_Trecho do documento_
★ ★ ★ ★ ★

No entendimento dos médicos, a exposição da situação ajudará a população a compreender a situação do hospital e dos profissionais. Grandino disse que houve repasse de recursos, como mencionado pela Prefeitura, mas que “grande parte dele não vai para o hospital”.

“Essa questão precisa ser divulgada para que não haja mal-entendido de que não há repasse. Há, mas ele não supre todas as nossas necessidades”, salientou.

Os recursos enviados ao hospital partem de diversas fontes e envolvem serviços que se misturam. O bolo é composto por dinheiro do governo federal, por meio do Ministério da Saúde, do governo estadual e por subsídio da Prefeitura. Cada valor integra-se a contratos específicos, que são três.

A Santa Casa recebe via contratualização (para atendimento a pacientes do SUS – Sistema Único de Saúde), subvenção (retaguarda ou plantão à distância para o pronto-socorro) e pelo contrato de terceirização dos médicos do ambulatório. Com a saída da Unimed, ela perdeu receita – estimada em R$ 300 mil por mês – e não conseguiu mais equacionar as contas.

Por não ter mais CND (certidão negativa de débito), o hospital não consegue realizar novos convênios com o governo do Estado. A expectativa da provedoria era obter dinheiro tornando a Santa Casa um “hospital estruturante”.

Em 2014, a provedora Nanete Walti de Lima explicou que o governo do Estado estava criando uma rede sustentável de hospitais para realização de cirurgias eletivas.

★ ★ ★ ★ ★

_Dados de entrada_
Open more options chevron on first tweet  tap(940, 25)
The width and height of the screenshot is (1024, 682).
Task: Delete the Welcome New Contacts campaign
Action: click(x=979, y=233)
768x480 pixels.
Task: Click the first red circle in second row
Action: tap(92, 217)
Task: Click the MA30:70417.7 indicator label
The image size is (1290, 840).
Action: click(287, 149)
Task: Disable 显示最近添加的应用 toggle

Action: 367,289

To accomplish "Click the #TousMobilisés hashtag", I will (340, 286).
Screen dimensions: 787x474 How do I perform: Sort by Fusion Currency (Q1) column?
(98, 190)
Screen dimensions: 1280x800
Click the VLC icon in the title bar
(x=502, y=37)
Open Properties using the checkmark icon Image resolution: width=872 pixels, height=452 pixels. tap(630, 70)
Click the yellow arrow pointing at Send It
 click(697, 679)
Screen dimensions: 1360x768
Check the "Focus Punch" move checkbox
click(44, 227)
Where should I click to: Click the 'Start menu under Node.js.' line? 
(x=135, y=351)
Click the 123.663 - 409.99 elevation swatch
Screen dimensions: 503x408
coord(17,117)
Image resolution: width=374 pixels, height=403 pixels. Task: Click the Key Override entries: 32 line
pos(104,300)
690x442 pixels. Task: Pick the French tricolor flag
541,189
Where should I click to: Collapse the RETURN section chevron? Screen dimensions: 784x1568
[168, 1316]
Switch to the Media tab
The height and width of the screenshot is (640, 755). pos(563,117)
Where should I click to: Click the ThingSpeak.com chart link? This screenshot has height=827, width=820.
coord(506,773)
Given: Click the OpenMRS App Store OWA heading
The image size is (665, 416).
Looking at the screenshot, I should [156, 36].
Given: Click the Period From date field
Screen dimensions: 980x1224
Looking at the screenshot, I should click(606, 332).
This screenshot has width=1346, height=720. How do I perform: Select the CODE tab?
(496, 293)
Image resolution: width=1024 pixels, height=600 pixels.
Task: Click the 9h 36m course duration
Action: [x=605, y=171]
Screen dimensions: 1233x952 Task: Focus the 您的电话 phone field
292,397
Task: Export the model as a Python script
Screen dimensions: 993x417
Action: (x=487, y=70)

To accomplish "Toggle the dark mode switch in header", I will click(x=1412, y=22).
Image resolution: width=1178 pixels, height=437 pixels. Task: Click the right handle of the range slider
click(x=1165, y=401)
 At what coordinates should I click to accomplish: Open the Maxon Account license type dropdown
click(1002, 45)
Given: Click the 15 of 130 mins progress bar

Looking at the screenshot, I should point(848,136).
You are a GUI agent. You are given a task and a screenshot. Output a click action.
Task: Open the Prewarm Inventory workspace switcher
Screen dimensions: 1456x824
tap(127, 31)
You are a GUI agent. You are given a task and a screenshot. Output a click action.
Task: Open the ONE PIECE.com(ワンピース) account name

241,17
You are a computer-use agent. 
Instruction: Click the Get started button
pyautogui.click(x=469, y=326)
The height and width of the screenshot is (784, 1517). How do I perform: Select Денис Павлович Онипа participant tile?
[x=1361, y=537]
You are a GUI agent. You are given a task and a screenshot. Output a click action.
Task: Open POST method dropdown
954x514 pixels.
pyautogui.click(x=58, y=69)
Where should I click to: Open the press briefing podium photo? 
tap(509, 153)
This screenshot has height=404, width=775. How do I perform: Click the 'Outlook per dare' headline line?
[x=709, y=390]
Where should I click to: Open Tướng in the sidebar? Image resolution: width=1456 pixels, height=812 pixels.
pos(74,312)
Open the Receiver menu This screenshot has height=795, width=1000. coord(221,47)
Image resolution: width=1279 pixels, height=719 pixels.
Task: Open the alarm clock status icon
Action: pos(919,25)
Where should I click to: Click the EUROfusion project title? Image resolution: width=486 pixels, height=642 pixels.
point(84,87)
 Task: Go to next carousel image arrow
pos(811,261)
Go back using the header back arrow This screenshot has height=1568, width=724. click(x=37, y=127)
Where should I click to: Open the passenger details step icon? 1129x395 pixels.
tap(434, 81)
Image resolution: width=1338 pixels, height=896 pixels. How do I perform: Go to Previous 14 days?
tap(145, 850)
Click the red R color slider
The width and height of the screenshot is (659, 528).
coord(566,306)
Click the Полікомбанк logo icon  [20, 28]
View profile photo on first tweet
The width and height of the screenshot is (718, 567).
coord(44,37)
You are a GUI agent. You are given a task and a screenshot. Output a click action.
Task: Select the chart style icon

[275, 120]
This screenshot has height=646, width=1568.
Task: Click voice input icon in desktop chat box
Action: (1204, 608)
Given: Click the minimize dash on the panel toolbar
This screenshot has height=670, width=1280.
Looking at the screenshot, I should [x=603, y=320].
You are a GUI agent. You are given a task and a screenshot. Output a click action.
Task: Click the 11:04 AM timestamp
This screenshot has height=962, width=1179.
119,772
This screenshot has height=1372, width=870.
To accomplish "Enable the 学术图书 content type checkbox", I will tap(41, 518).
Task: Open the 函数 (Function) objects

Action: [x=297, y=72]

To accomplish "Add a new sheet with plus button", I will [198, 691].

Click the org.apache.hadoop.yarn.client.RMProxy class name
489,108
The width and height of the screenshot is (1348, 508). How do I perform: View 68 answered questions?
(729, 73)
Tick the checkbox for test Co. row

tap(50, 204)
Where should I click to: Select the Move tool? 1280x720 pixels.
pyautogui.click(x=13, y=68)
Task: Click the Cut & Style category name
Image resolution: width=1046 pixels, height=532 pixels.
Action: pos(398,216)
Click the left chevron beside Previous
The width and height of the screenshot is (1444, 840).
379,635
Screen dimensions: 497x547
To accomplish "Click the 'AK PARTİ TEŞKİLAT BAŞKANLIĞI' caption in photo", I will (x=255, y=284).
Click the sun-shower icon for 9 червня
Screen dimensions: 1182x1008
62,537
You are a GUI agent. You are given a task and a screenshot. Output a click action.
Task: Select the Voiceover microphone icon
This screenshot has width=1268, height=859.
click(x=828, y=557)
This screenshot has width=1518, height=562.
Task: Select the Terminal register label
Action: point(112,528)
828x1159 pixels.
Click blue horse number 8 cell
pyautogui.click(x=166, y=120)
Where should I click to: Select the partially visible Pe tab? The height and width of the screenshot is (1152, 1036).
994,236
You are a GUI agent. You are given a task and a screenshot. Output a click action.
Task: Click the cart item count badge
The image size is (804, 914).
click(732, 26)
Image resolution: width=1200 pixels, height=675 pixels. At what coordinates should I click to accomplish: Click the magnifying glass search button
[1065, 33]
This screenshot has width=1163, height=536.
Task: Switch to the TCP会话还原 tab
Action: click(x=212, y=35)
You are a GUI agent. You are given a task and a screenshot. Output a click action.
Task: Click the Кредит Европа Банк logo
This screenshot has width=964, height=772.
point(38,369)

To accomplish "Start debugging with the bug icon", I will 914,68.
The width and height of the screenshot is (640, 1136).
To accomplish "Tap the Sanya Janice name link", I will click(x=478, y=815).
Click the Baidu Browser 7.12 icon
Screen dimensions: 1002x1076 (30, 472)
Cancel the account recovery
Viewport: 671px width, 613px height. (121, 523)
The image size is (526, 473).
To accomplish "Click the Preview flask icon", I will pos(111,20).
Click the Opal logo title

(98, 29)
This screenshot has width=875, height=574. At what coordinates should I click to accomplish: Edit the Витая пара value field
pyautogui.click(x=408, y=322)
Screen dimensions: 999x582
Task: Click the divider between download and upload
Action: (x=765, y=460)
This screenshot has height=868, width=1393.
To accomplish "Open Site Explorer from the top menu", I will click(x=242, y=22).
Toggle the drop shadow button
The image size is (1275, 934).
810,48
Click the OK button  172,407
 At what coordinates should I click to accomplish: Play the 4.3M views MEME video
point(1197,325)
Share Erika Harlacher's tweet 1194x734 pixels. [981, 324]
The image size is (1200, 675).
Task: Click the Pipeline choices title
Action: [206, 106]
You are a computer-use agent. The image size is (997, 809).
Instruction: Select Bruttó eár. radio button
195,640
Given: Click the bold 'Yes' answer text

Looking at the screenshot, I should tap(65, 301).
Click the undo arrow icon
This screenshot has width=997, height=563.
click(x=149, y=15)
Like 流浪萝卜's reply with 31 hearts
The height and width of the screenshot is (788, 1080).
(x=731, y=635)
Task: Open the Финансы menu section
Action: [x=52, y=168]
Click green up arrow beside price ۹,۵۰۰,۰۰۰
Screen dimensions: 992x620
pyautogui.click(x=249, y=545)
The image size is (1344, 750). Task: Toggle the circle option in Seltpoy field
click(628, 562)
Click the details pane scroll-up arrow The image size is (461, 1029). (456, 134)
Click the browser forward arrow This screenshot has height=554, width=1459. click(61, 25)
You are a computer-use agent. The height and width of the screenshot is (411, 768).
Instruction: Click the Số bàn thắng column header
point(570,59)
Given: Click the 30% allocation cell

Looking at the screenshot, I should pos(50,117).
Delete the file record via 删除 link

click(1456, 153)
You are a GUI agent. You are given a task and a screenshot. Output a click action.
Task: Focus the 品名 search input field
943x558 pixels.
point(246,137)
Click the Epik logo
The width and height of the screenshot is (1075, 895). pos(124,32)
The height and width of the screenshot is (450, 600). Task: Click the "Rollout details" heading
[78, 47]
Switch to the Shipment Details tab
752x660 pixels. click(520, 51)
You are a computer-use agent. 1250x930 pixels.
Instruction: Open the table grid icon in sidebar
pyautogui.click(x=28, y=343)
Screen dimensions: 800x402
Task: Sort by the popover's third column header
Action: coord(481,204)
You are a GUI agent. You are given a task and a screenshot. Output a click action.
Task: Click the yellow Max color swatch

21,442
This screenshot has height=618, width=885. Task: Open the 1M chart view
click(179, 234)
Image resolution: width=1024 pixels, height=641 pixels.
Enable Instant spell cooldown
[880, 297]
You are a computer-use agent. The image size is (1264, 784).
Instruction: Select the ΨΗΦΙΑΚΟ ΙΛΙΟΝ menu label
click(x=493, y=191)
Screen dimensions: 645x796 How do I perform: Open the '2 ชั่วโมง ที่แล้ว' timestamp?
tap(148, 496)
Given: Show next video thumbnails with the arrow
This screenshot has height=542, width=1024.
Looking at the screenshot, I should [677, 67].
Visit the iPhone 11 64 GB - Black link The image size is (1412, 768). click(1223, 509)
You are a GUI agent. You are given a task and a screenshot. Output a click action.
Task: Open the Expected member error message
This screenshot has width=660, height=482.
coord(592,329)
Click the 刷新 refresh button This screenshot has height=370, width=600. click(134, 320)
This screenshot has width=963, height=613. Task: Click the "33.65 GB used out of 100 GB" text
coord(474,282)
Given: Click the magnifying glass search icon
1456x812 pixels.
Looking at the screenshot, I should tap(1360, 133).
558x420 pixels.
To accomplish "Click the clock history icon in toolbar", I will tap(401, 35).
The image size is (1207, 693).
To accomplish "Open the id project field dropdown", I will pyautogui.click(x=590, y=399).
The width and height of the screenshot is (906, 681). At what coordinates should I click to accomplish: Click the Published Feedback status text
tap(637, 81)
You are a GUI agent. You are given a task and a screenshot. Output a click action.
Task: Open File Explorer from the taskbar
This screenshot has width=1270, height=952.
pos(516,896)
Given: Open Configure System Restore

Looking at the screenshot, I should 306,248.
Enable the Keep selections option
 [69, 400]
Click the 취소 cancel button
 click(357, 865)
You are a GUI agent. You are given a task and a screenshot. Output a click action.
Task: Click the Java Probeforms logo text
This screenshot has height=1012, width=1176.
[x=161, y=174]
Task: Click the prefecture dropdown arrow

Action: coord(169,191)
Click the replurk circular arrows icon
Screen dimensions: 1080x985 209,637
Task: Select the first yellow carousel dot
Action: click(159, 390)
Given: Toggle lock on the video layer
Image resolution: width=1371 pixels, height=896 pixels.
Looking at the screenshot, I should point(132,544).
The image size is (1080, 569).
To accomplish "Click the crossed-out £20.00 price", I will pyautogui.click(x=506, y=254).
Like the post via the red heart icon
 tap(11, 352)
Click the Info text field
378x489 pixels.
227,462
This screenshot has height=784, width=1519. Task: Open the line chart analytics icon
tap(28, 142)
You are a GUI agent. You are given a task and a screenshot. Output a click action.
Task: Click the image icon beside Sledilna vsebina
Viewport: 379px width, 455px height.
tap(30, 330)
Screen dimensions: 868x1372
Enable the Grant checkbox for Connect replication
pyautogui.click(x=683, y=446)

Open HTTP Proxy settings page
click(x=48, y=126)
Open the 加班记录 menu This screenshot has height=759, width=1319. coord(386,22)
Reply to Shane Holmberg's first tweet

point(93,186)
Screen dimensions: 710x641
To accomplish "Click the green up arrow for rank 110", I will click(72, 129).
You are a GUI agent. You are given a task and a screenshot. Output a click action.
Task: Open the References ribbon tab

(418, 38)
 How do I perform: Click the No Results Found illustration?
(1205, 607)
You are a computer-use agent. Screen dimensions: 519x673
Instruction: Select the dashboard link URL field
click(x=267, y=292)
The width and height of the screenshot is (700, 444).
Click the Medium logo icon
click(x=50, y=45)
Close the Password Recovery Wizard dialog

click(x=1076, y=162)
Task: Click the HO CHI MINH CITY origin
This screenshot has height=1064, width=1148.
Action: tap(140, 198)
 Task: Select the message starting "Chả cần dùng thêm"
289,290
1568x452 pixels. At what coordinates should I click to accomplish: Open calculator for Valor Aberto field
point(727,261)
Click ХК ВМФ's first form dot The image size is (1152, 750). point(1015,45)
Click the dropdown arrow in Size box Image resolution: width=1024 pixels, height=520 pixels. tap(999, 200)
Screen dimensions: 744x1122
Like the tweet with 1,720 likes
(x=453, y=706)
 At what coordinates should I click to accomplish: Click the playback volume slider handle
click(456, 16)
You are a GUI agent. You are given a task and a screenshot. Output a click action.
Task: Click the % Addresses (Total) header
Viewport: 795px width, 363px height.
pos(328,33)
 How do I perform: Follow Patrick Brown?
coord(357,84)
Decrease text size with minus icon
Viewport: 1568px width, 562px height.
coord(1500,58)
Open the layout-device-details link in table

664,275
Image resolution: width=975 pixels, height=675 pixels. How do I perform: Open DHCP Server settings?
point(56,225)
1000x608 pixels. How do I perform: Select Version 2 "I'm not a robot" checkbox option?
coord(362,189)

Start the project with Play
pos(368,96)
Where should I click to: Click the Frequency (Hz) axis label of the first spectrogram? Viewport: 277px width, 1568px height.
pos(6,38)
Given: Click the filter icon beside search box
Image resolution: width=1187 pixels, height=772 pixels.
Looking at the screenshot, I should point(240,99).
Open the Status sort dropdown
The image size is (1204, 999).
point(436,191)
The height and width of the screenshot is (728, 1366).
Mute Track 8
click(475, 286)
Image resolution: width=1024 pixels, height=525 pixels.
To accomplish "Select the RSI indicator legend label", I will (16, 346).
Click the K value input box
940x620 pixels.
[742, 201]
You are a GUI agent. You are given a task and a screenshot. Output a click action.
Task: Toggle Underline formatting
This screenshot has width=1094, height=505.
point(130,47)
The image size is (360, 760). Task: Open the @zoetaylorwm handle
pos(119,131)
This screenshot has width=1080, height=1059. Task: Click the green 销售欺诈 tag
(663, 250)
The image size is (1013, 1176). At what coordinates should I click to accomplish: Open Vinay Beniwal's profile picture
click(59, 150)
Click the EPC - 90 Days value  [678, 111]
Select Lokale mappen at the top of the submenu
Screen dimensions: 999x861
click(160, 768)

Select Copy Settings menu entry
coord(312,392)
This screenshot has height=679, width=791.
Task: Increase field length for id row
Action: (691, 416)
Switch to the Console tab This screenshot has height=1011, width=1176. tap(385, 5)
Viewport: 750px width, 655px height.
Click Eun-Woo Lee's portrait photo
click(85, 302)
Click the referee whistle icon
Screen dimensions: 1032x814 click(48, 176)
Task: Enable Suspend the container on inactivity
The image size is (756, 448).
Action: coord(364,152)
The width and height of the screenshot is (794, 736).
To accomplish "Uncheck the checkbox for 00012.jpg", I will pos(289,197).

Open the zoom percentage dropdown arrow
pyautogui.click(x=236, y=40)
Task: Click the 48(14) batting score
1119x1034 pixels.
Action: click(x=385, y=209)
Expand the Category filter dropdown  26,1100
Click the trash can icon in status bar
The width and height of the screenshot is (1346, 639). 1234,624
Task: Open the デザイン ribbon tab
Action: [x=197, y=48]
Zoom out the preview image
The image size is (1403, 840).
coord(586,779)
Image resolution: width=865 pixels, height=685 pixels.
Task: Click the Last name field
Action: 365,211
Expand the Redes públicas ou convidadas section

★ ★ ★ ★ ★

_Tarefas_
**a)** Indique se cada afirmação concorda com o trecho sobre a Santa Casa, respondendo sim ou não e citando literalmente as palavras do trecho que decidem: (i) os valores recebidos pelo hospital se integram a três contratos específicos; (ii) Grandino afirmou que não houve repasse de recursos; (iii) a saída da Unimed causou uma perda de receita estimada em R$ 300 mil por mês.
**b)** Reproduza a parte do trecho sobre a Santa Casa que começa em "No entendimento dos" e termina em "que são três.".
Os itens formam um material independente do trecho sobre a Santa Casa.

_Resultados esperados_
**a)**
(i) Sim: "Cada valor integra-se a contratos específicos, que são três."
(ii) Não: "Grandino disse que houve repasse de recursos, como mencionado pela Prefeitura"
(iii) Sim: "Com a saída da Unimed, ela perdeu receita – estimada em R$ 300 mil por mês"

**b)**
No entendimento dos médicos, a exposição da situação ajudará a população a compreender a situação do hospital e dos profissionais. Grandino disse que houve repasse de recursos, como mencionado pela Prefeitura, mas que “grande parte dele não vai para o hospital”.

“Essa questão precisa ser divulgada para que não haja mal-entendido de que não há repasse. Há, mas ele não supre todas as nossas necessidades”, salientou.

Os recursos enviados ao hospital partem de diversas fontes e envolvem serviços que se misturam. O bolo é composto por dinheiro do governo federal, por meio do Ministério da Saúde, do governo estadual e por subsídio da Prefeitura. Cada valor integra-se a contratos específicos, que são três.